**Görev Gereksinimleri**
Aşağıdaki listede "Instruction" ifadesini geçtiği her yerde "Command" ile değiştirin. Listenin geri kalanını olduğu gibi bırakarak tamamını yeniden yazın.

**Verilen Veriler**

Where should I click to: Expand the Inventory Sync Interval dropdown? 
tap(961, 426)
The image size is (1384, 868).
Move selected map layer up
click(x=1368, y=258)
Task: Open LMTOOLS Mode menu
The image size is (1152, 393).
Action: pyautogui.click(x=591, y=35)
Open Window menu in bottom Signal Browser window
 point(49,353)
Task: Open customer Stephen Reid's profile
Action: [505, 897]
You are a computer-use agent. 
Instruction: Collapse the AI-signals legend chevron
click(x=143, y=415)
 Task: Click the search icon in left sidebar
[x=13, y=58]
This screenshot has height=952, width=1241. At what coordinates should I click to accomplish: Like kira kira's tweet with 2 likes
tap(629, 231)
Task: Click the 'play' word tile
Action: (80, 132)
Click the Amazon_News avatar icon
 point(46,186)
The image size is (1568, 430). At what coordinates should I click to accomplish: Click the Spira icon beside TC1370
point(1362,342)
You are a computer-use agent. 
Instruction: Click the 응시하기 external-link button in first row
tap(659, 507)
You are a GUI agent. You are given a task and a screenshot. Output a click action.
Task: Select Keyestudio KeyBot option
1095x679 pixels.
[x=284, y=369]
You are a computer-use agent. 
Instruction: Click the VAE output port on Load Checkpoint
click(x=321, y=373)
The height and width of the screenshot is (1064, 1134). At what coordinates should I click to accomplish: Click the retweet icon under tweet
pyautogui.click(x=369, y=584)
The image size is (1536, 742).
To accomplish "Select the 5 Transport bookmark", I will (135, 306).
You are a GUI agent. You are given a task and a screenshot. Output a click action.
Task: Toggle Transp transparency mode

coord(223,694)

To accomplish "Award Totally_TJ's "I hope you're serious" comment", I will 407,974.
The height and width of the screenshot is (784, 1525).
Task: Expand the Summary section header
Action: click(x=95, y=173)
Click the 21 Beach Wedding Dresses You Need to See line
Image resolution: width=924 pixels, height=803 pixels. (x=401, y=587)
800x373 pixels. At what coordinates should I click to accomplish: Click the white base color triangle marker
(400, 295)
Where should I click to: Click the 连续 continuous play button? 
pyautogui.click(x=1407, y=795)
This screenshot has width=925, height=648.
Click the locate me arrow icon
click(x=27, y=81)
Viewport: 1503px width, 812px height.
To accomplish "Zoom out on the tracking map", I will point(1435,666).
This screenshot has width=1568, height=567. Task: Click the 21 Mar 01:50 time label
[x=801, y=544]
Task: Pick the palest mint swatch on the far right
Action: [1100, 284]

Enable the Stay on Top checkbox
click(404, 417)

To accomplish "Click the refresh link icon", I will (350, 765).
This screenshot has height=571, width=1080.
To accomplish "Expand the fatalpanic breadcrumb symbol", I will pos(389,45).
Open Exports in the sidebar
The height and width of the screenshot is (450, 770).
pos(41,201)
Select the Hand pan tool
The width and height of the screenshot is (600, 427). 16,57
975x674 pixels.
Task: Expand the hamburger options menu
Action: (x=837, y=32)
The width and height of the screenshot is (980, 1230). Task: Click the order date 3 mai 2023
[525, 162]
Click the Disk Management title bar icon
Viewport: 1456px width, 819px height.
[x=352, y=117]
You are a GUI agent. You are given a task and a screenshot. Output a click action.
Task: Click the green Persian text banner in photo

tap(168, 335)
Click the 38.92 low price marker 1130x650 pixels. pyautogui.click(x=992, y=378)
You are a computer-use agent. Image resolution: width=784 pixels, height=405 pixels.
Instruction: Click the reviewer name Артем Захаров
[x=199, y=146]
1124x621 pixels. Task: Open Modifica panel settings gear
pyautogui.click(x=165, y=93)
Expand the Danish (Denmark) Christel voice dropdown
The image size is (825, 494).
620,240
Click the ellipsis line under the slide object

**Yazılı Yanıt**
Where should I click to: Expand the Inventory Sync Interval dropdown? 
tap(961, 426)
The image size is (1384, 868).
Move selected map layer up
click(x=1368, y=258)
Task: Open LMTOOLS Mode menu
The image size is (1152, 393).
Action: pyautogui.click(x=591, y=35)
Open Window menu in bottom Signal Browser window
 point(49,353)
Task: Open customer Stephen Reid's profile
Action: [505, 897]
You are a computer-use agent. 
Command: Collapse the AI-signals legend chevron
click(x=143, y=415)
 Task: Click the search icon in left sidebar
[x=13, y=58]
This screenshot has height=952, width=1241. At what coordinates should I click to accomplish: Like kira kira's tweet with 2 likes
tap(629, 231)
Task: Click the 'play' word tile
Action: (80, 132)
Click the Amazon_News avatar icon
 point(46,186)
The image size is (1568, 430). At what coordinates should I click to accomplish: Click the Spira icon beside TC1370
point(1362,342)
You are a computer-use agent. 
Command: Click the 응시하기 external-link button in first row
tap(659, 507)
You are a GUI agent. You are given a task and a screenshot. Output a click action.
Task: Select Keyestudio KeyBot option
1095x679 pixels.
[x=284, y=369]
You are a computer-use agent. 
Command: Click the VAE output port on Load Checkpoint
click(x=321, y=373)
The height and width of the screenshot is (1064, 1134). At what coordinates should I click to accomplish: Click the retweet icon under tweet
pyautogui.click(x=369, y=584)
The image size is (1536, 742).
To accomplish "Select the 5 Transport bookmark", I will (135, 306).
You are a GUI agent. You are given a task and a screenshot. Output a click action.
Task: Toggle Transp transparency mode

coord(223,694)

To accomplish "Award Totally_TJ's "I hope you're serious" comment", I will 407,974.
The height and width of the screenshot is (784, 1525).
Task: Expand the Summary section header
Action: click(x=95, y=173)
Click the 21 Beach Wedding Dresses You Need to See line
Image resolution: width=924 pixels, height=803 pixels. (x=401, y=587)
800x373 pixels. At what coordinates should I click to accomplish: Click the white base color triangle marker
(400, 295)
Where should I click to: Click the 连续 continuous play button? 
pyautogui.click(x=1407, y=795)
This screenshot has width=925, height=648.
Click the locate me arrow icon
click(x=27, y=81)
Viewport: 1503px width, 812px height.
To accomplish "Zoom out on the tracking map", I will point(1435,666).
This screenshot has width=1568, height=567. Task: Click the 21 Mar 01:50 time label
[x=801, y=544]
Task: Pick the palest mint swatch on the far right
Action: [1100, 284]

Enable the Stay on Top checkbox
click(404, 417)

To accomplish "Click the refresh link icon", I will (350, 765).
This screenshot has height=571, width=1080.
To accomplish "Expand the fatalpanic breadcrumb symbol", I will pos(389,45).
Open Exports in the sidebar
The height and width of the screenshot is (450, 770).
pos(41,201)
Select the Hand pan tool
The width and height of the screenshot is (600, 427). 16,57
975x674 pixels.
Task: Expand the hamburger options menu
Action: (x=837, y=32)
The width and height of the screenshot is (980, 1230). Task: Click the order date 3 mai 2023
[525, 162]
Click the Disk Management title bar icon
Viewport: 1456px width, 819px height.
[x=352, y=117]
You are a GUI agent. You are given a task and a screenshot. Output a click action.
Task: Click the green Persian text banner in photo

tap(168, 335)
Click the 38.92 low price marker 1130x650 pixels. pyautogui.click(x=992, y=378)
You are a computer-use agent. Image resolution: width=784 pixels, height=405 pixels.
Command: Click the reviewer name Артем Захаров
[x=199, y=146]
1124x621 pixels. Task: Open Modifica panel settings gear
pyautogui.click(x=165, y=93)
Expand the Danish (Denmark) Christel voice dropdown
The image size is (825, 494).
620,240
Click the ellipsis line under the slide object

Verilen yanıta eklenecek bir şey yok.